For the code details, see the documentation.

The original paper is:

Looking for Trouble: Analyzing Classifier Behavior via Pattern Divergence. Eliana Pastor, Luca de Alfaro, Elena Baralis. In Proceedings of the 2021 ACM SIGMOD Conference, 2021.

You can find more papers and information in the DivExplorer project page.

Quick Start

DivExplorer works on Pandas datasets. Here we load an example one, and discretize in coarser ranges one of its attributes.

import pandas as pd

df_census = pd.read_csv('https://raw.githubusercontent.com/divexplorer/divexplorer/main/datasets/census_income.csv')
df_census["AGE_RANGE"] = df_census.apply(lambda row : 10 * (row["A_AGE"] // 10), axis=1)

We can then find the data subgroups that have highest income divergence, using the DivergenceExplorer class as follows:

from divexplorer import DivergenceExplorer

fp_diver = DivergenceExplorer(df_census)
subgroups = fp_diver.get_pattern_divergence(
    min_support=0.001,
    attributes=["STATE", "SEX", "EDUCATION", "AGE_RANGE"], 
    quantitative_outcomes=["PTOTVAL"])
subgroups.sort_values(by="PTOTVAL_div", ascending=False).head(10)

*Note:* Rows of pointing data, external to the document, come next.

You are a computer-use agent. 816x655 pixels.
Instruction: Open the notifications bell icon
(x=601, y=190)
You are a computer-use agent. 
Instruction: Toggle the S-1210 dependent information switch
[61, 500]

You can also prune redundant subgroups by specifying:

  • a threshold, so that attributes that don't increase the divergence by at least the threshold value are not included in subgroups,
  • a minimum t-value, to select only significant subgroups.
from divexplorer import DivergencePatternProcessor

processor = DivergencePatternProcessor(subgroups, "PTOTVAL")
pruned_subgroups = pd.DataFrame(processor.redundancy_pruning(th_redundancy=10000))
pruned_subgroups = pruned_subgroups[pruned_subgroups["PTOTVAL_t"] > 2]
pruned_subgroups.sort_values(by="PTOTVAL_div", ascending=False, ignore_index=True)

Finding subgroups with divergent performance in classifiers

For classifiers, it may be of interest to find the subgroups with the highest (or lowest) divergence in characteristics such as false positive rates, etc. Here is how to do it for the false-positive rate in a COMPAS-derived classifier.

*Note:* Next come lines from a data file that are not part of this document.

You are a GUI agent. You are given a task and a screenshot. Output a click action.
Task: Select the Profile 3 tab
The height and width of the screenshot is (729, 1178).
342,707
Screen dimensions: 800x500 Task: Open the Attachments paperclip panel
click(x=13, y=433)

compas_df = pd.read_csv('https://raw.githubusercontent.com/divexplorer/divexplorer/main/datasets/compas_discretized.csv')

We generate an fp column whose average will give the false-positive rate, like so:

from divexplorer.outcomes import get_false_positive_rate_outcome

y_trues = compas_df["class"]
y_preds = compas_df["predicted"]

compas_df['fp'] =  get_false_positive_rate_outcome(y_trues, y_preds)

The fp column has values:

  • 1, if the data is a false positive (class is 0 and predicted is 1)
  • 0, if the data is a true negative (class is 0 and predicted is 0).
  • NaN, if the class is positive (class is 1).

We use Nan for class 1 data, to exclude those data from the average, so that the column average is the false-positive rate. We can then find the most divergent groups as in the previous example, noting that here we use boolean_outcomes rather than quantitative_outcomes because fp is boolean:

fp_diver = DivergenceExplorer(compas_df)

attributes = ['race', '#prior', 'sex', 'age']
FP_fm = fp_diver.get_pattern_divergence(min_support=0.1, attributes=attributes, 
                                        boolean_outcomes=['fp'])
FP_fm.sort_values(by="fp_div", ascending=False).head(10)

Note how we specify the attributes that can be used to define subgroups. In the above code, we use boolean_outcomes because fp is boolean. The following example, from the example notebook, shows how to use quantitative_outcomes for a quantitative outcome.

df_census = pd.read_csv('https://raw.githubusercontent.com/divexplorer/divexplorer/main/datasets/census_income.csv')
explorer = DivergenceExplorer(df_census)
value_subgroups = explorer.get_pattern_divergence(
    min_support=0.001, quantitative_outcomes=["PTOTVAL"])

Analyzing subgroups via Shapley values

Returning to our COMPAS example, if we want to analyze what factors contribute to the divergence of a particular subgroup, we can do so via Shapley values:

fp_details = DivergencePatternProcessor(FP_fm, 'fp')

pattern = fp_details.patterns['itemset'].iloc[37]
fp_details.shapley_value(pattern)

Pruning redundant subgroups

If you get too many subgroups, you can prune redundant ones via redundancy pruning. This prunes a pattern $\beta$ if there is a pattern $\alpha$, subset of $\beta$, with a divergence difference below a threshold.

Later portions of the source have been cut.